Heap of string beans
Filling the jars – horizontally
Before the vinegar brine
- 1 pounds fresh green beans, as slim as possible – washed and dried
- 2/3 pound butter beans – washed and dried
- 2 1/2 cups distilled white vinegar
- 2 cups water
- 1/4 cup salt – I used coarse salt, it melts when you heat up the brine
- 1 clove garlic, peeled – I used pink garlic
- 1 bunch fresh wild fennel
- I sterilized 3 pint jars (or 6 1/2 pint jars) by washing them under hot water first, then leaving them 20 minutes in a 400F oven.
- My husband, who’s good at detailed work, trimmed the beans to 1/4 inch shorter than the jars. The leftover beans can be used to fill the center of the jars or be used in a salad later in the day.
- In a large saucepan, I heated up the vinegar, water, garlic and salt. Once the liquid reached a rolling boil, I left it 5 minutes and turned it off.

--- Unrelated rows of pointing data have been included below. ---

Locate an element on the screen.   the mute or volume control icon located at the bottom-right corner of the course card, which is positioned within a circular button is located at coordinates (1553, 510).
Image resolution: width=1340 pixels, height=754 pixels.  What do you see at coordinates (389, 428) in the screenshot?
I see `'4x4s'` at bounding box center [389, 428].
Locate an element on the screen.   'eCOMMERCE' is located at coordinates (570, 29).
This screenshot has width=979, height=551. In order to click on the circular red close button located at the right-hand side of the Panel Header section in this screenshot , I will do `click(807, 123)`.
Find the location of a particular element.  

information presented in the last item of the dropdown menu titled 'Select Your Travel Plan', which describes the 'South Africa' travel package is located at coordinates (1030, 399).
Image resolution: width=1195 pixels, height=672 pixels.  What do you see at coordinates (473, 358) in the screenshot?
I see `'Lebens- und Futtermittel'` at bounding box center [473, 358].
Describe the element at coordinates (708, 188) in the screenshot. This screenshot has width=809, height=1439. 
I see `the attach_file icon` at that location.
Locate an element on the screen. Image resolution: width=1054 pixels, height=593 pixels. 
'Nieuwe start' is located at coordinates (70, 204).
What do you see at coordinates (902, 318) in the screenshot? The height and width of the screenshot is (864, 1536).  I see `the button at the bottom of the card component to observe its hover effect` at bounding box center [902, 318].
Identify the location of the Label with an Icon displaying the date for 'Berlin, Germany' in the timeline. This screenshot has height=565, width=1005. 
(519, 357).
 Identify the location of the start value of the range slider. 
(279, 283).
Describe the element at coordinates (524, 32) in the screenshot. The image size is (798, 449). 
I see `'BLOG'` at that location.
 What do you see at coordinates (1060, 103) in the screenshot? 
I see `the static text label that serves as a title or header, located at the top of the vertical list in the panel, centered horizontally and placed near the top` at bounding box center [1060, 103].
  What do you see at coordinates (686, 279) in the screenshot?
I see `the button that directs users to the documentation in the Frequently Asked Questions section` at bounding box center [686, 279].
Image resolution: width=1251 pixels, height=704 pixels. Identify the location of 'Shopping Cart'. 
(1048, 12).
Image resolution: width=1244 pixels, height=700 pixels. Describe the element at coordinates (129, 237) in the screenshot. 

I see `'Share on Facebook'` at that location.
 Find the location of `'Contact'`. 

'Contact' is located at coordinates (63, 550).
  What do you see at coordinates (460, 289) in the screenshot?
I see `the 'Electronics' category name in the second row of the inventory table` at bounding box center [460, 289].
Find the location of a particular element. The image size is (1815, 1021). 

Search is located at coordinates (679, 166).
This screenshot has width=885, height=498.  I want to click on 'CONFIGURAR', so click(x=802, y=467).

- To fill the jars so that the beans would be standing vertically, we found a nifty trick. We lay the jars on their sides so that we were really layering the beans on top of one another. In each jar, I place 3 to 4 sprigs of wild fennel and packed it with green beans. If I could, I squeezed a few shorter beans in the center so no space would be lost..
- Once I had prepared 3 full jars, I brought the vinegar mixture to a quick boil and ladled it immediately (without the garlic) into the jars, filling them to within 1/4 inch of the tops. My husband sealed the jars with lids and rings.
- I placed the jars in a hot water bath so they are covered by 1 inch of water and brought the water to a simmer for 10 minutes to process. I paid attention to not let the water get to a boiling point because they would have cooked and lost their crispness.
- I let the jars cool to room temperature and tested them for a good seal – when you press on the center of the lid, it should not move.
- Now the hard part began. We had to let the pickles ferment for 2 to 3 weeks before eating. I said a temporary bye-bye to the 3 jars in a dark cupboard and closed the doors. I’ve never been good at waiting but a girl’s gotta do what she gotta do to get the perfect pickles. Zen.